Toujours d’après la WONCA, le rôle de coordination est un point clé de l’efficience des soins de santé de première ligne de bonne qualité. Lorsque le médecin généraliste revoit l’enfant, son rôle serait d’effectuer la synthèse des différents professionnels consultés, réexpliquer aux parents et à l’enfant la prise en charge qui a été entreprise, jouer un rôle de soutien pour la famille. Il doit ainsi être informé, avec l’accord des parents, des bilans effectués par les médecins spécialistes.

Développer le travail d’équipe autour du patient avec des professionnels de santé permet d’améliorer la qualité des soins.

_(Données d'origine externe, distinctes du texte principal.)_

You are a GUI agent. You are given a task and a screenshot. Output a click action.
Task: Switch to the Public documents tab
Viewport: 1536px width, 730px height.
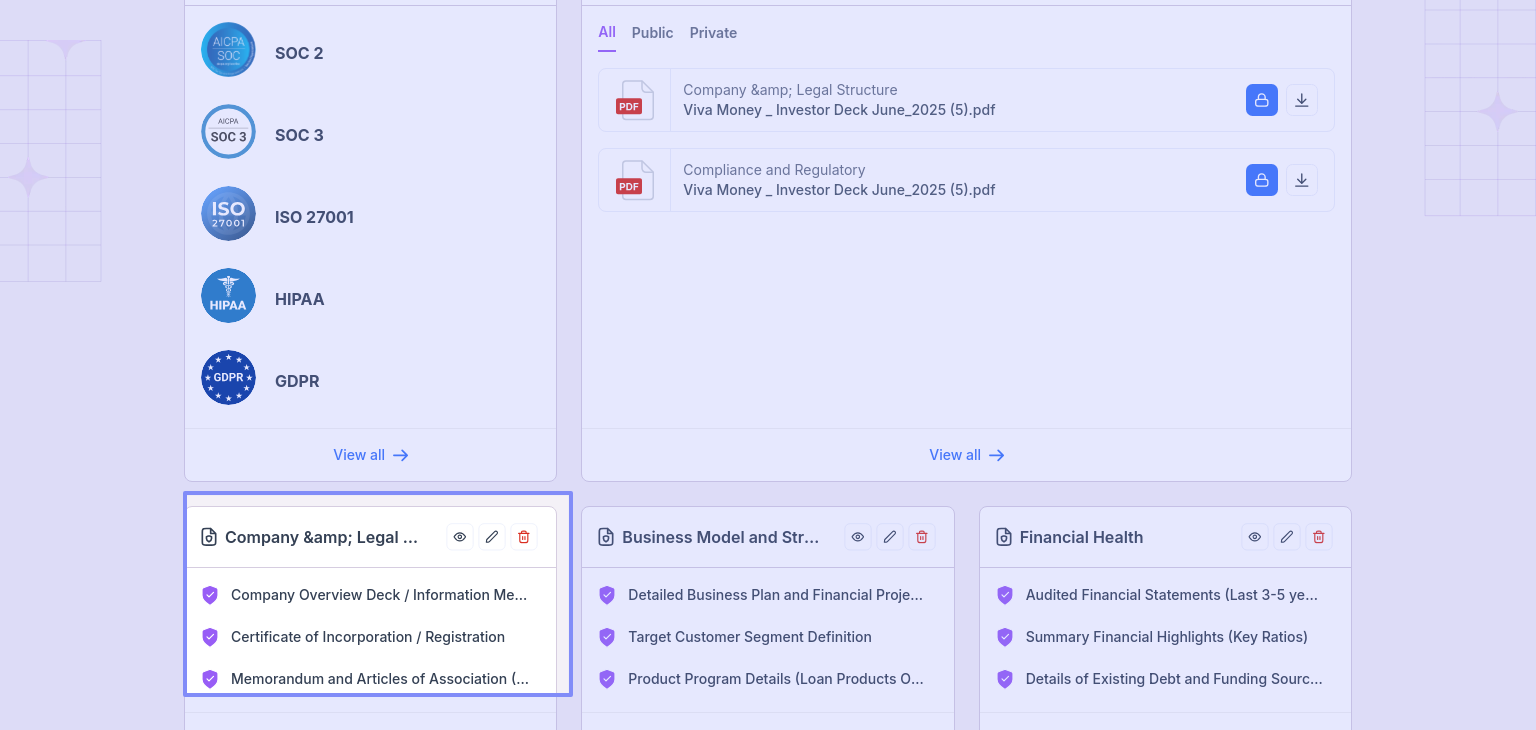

Un parcours de soins coordonné a été mis en place par la loi du 13 août 2004 relative à l'assurance maladie. (61) Il consiste à confier au médecin traitant la coordination des soins pour le suivi médical d’un patient. Les patients ont le libre choix de leur médecin traitant et doivent ensuite le déclarer à leur caisse d'Assurance Maladie. Ils peuvent changer de médecin

traitant à tout moment. Si un patient n’a pas déclaré de médecin traitant, ou s’il consulte un

autre médecin sans avoir été orienté par son médecin traitant, il est hors du parcours de soins coordonnés et sera moins bien remboursé par l’Assurance Maladie. Par cette réforme, le système de soins a été recentré autour du médecin généraliste, ce qui participe à la

revalorisation de la médecine générale. Depuis janvier 2016 la désignation d’un médecin

traitant a été étendue aux enfants de moins de 16 ans. Sur les 2 millions d’enfants qui étaient suivis par un médecin traitant au 31 décembre 2017, 88 % l’étaient par un médecin généraliste, 11 % par des pédiatres, le 1 % restant étant suivi par un médecin d’une autre spécialité. (62) Un autre rôle du médecin généraliste que ceux que nous avions cités dans les réponses du questionnaire a été souligné à plusieurs reprises : soutenir le reste de la famille. Un parent écrit « autre rôle : se préoccuper de la santé du reste de la famille ! Car se rendre à tous les rendez-vous médicaux, les prises en charge diverses, impacte la santé des parents et des autres enfants. En tant que parents, on priorise son enfant et on ne fait aucun dépistage pour

38 nous. » Un autre dit « nous soutenir et nous réexpliquer le langage des spécialistes. Expliquer à l’enfant son trouble, ce qu’aucun spécialiste n’a fait. » Le médecin généraliste doit ainsi être, comme défini dans la WONCA, un médecin de famille.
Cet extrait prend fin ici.